La nouvelle proposition radicale du gouvernement ontarien visant à contrôler l’accès à l’électricité pour les centres de données a provoqué une onde de choc dans l’industrie technologique et soulevé d’importantes questions sur l’avenir énergétique de la province. L’administration du premier ministre Doug Ford a dévoilé hier cette mesure controversée, invoquant des préoccupations concernant la stabilité du réseau face à la croissance explosive des installations informatiques énergivores à travers la province.
“Nous assistons à une demande sans précédent sur notre infrastructure électrique,” a déclaré le ministre de l’Énergie Todd Smith lors de l’annonce d’hier à Queen’s Park. “Bien que nous accueillions favorablement les investissements technologiques, nous devons nous assurer que les foyers et entreprises de l’Ontario ne se retrouvent pas dans le noir parce que les centres de données consomment des ressources énergétiques disproportionnées.”
La législation proposée accorderait à la province des pouvoirs extraordinaires pour déterminer quels centres de données reçoivent des connexions électriques et sous quelles conditions. Les analystes de l’industrie notent que cela représente un écart significatif par rapport à l’approche axée sur le marché qui a historiquement gouverné le système de distribution d’électricité de l’Ontario.
Selon les recherches de CO24 Business, les centres de données consomment actuellement environ 2,5% de la production totale d’électricité de l’Ontario, mais ce chiffre pourrait tripler d’ici 2030 selon les projections de croissance actuelles. La nature énergivore de ces installations – qui alimentent tout, du cloud computing aux applications d’intelligence artificielle – pose des défis uniques pour la gestion du réseau.
Les critiques, y compris l’Association de la technologie de l’information du Canada, ont exprimé des inquiétudes concernant un potentiel abus de pouvoir. “Bien que nous comprenions la nécessité d’une gestion responsable de l’énergie, donner aux fonctionnaires gouvernementaux l’autorité unilatérale de déterminer quels investissements technologiques peuvent se poursuivre crée une incertitude dangereuse,” a déclaré Maya Richardson, directrice exécutive de l’association.
Le moment choisi pour cette proposition de politique coïncide avec la lutte plus large de l’Ontario pour équilibrer des priorités concurrentes dans son système électrique. La province élimine progressivement la production de gaz naturel tout en faisant face à une demande accrue due à l’adoption des véhicules électriques et à la croissance manufacturière, comme l’a précédemment rapporté CO24 Canada.
Les groupes environnementaux ont offert un soutien prudent, voyant la mesure comme potentiellement bénéfique pour la réduction des émissions. “Si elle est mise en œuvre de manière réfléchie, la priorisation des centres de données qui s’engagent envers les énergies renouvelables pourrait accélérer notre transition énergétique propre,” a expliqué Julian West, porte-parole de Climate Action Ontario.
Pour les municipalités qui accueillent ou courtisent le développement de centres de données, l’annonce crée une incertitude significative. La mairesse Samantha Chen de Milton, où trois grands centres de données étaient prévus, a exprimé sa frustration : “Les communautés ont besoin de prévisibilité. Cela introduit un nouvel obstacle d’approbation qui pourrait faire dérailler des années de travail en développement économique.”
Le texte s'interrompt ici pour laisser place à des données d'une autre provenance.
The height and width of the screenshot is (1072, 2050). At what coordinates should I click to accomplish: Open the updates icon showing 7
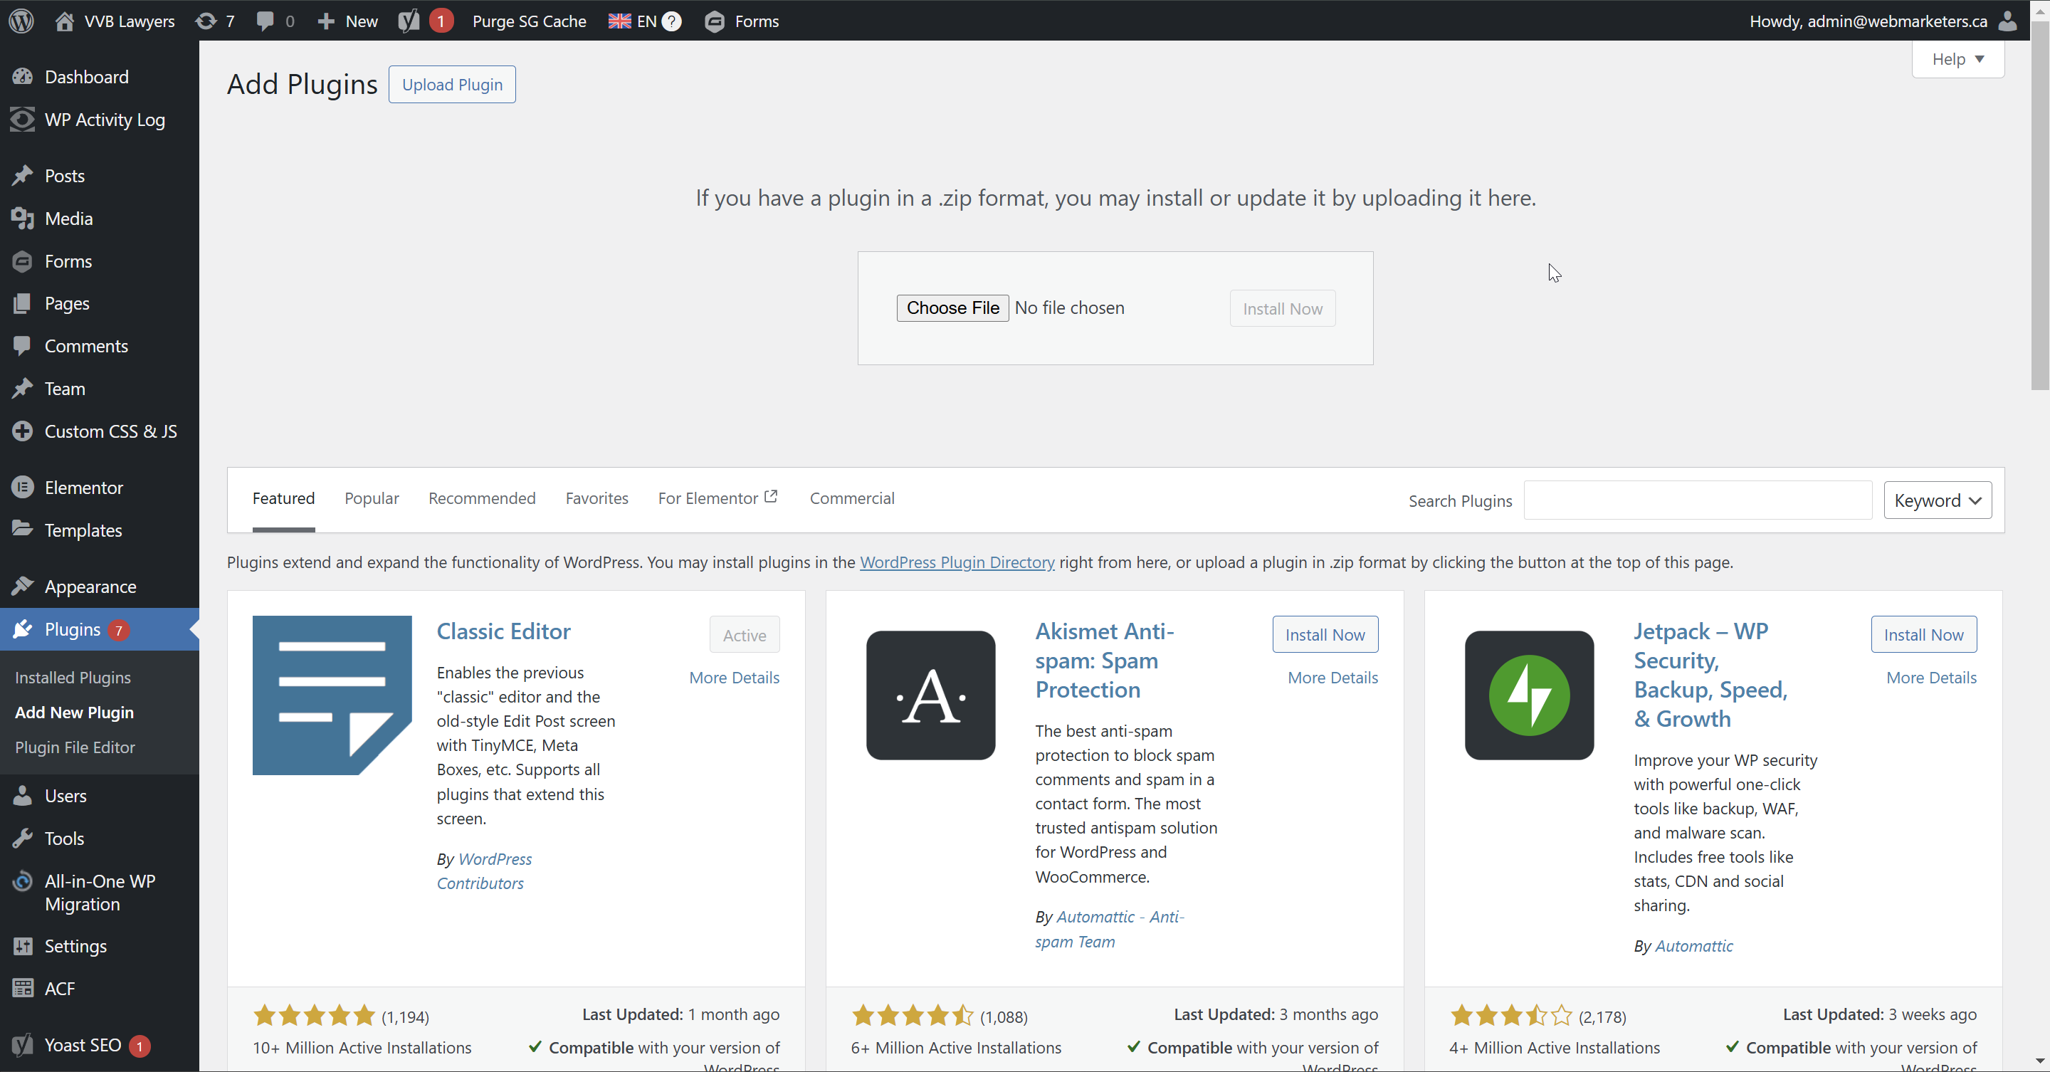coord(207,21)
Le gouvernement Ford a souligné que la politique vise à assurer une distribution équitable des ressources électriques plutôt qu’à décourager les investissements technologiques. “L’Ontario reste ouvert aux affaires,” a insisté le ministre du Développement économique Vic Fedeli. “Nous nous assurons simplement que notre infrastructure critique peut soutenir une croissance durable dans tous les secteurs.”
Les experts de l’industrie prédisent que la mesure pourrait involontairement bénéficier aux juridictions voisines comme le Québec et l’État de New York, qui pourraient attirer des investissements de centres de données recherchant une plus grande certitude réglementaire. La proposition survient au milieu d’une course nord-américaine pour capturer les bénéfices économiques de l’intelligence artificielle et de l’infrastructure de cloud computing.
Alors que les législateurs provinciaux se préparent à débattre de la mesure dans les semaines à venir, la question fondamentale demeure : le gouvernement peut-il efficacement équilibrer le progrès technologique avec les limitations d’infrastructure, ou les considérations politiques détermineront-elles ultimement quelles entreprises numériques prospéreront en Ontario? La réponse pourrait remodeler le paysage technologique de la province pour les décennies à venir.